▶ **What you will do**: Could you copy each line of the listing that holds "computer"?

▶ **Data provided**:
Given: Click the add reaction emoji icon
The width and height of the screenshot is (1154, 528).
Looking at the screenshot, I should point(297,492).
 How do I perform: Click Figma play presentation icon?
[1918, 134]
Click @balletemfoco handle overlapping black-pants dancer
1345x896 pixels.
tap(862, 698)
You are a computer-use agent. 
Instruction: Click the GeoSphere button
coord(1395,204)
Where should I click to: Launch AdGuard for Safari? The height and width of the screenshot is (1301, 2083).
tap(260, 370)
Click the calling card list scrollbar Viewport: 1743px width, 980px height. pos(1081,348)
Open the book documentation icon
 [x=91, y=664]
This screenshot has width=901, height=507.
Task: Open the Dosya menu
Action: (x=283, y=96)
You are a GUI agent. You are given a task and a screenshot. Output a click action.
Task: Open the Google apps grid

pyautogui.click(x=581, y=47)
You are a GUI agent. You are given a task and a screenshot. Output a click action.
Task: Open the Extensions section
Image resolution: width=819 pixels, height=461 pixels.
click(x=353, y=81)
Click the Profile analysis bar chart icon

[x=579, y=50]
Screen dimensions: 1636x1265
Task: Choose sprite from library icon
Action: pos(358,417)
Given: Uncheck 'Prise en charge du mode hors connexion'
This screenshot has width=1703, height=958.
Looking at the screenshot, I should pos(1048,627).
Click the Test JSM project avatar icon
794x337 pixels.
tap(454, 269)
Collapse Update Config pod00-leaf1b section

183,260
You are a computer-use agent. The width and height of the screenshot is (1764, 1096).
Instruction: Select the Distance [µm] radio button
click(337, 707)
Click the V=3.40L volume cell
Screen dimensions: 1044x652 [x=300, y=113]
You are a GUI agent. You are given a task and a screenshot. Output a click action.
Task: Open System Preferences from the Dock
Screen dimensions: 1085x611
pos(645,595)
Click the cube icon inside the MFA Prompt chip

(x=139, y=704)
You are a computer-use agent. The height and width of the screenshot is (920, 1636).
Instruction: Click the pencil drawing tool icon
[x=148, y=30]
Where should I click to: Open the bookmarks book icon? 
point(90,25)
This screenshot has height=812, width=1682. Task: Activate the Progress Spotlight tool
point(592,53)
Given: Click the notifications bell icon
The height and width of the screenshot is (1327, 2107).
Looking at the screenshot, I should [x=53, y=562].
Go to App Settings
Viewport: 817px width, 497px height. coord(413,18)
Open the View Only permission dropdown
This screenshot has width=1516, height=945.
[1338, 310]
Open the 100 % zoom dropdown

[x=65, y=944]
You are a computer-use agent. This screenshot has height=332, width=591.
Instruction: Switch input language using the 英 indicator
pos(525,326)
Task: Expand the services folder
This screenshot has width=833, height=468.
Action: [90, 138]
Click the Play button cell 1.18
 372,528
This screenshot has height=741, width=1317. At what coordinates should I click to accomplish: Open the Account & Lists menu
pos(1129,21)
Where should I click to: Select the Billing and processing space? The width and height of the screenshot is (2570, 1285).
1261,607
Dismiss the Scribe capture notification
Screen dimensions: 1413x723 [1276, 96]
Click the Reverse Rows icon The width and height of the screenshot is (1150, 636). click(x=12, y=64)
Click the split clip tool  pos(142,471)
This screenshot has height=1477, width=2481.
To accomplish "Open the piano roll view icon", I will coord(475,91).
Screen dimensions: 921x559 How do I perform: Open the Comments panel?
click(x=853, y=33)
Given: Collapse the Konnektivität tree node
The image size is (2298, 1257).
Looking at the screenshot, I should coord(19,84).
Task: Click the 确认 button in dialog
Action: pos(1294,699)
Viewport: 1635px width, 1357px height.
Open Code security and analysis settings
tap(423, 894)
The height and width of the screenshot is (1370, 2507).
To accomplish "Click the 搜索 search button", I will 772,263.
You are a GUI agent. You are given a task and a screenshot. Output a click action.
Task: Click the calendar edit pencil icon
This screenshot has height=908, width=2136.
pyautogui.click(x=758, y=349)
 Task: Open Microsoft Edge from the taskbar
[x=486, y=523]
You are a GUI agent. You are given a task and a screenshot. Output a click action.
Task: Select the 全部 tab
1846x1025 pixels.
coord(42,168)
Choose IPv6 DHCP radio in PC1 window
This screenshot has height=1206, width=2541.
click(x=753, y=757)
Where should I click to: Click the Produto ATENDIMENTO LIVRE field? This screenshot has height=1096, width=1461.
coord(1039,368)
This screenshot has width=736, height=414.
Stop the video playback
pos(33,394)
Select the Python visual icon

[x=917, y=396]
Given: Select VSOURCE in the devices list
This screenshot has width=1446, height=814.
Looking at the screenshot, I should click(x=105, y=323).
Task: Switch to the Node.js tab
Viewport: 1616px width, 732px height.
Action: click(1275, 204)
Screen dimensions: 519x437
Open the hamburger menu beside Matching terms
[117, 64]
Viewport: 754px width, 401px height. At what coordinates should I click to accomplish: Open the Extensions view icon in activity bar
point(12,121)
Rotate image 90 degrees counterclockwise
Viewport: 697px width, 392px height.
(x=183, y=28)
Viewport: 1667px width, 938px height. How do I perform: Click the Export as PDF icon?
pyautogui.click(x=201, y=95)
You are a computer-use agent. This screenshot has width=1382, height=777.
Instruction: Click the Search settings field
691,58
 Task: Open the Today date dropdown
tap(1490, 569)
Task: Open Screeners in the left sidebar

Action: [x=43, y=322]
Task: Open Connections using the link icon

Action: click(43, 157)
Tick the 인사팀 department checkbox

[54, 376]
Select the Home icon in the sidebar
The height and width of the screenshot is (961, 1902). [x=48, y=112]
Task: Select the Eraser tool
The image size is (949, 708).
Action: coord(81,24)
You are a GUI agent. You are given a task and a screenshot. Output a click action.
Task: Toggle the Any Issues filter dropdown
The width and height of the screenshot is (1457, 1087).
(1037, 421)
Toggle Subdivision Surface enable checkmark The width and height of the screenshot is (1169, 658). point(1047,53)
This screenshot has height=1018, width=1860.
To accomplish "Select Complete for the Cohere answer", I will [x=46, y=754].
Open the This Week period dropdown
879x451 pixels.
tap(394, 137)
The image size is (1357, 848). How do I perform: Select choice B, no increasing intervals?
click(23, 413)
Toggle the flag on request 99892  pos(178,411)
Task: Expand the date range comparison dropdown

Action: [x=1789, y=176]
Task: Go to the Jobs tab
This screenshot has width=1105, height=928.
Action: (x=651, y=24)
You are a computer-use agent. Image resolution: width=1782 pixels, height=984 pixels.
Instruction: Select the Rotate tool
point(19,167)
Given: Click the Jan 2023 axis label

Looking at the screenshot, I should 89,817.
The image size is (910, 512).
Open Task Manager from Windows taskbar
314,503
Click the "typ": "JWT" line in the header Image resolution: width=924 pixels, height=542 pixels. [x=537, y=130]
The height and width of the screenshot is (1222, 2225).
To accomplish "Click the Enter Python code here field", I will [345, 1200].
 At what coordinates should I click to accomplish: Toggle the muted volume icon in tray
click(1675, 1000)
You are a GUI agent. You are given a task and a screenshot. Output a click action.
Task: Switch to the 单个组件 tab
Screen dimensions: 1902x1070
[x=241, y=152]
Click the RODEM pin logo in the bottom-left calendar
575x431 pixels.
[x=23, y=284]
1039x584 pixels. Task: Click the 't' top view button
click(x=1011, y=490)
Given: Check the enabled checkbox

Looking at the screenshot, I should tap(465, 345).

▶ **Reply to the task**:
You are a computer-use agent. 
You are a computer-use agent. The width and height of the screenshot is (1764, 1096).
You are a computer-use agent. The height and width of the screenshot is (920, 1636).
You are a computer-use agent. This screenshot has height=332, width=591.
You are a computer-use agent. This screenshot has width=1382, height=777.
You are a computer-use agent. Image resolution: width=1782 pixels, height=984 pixels.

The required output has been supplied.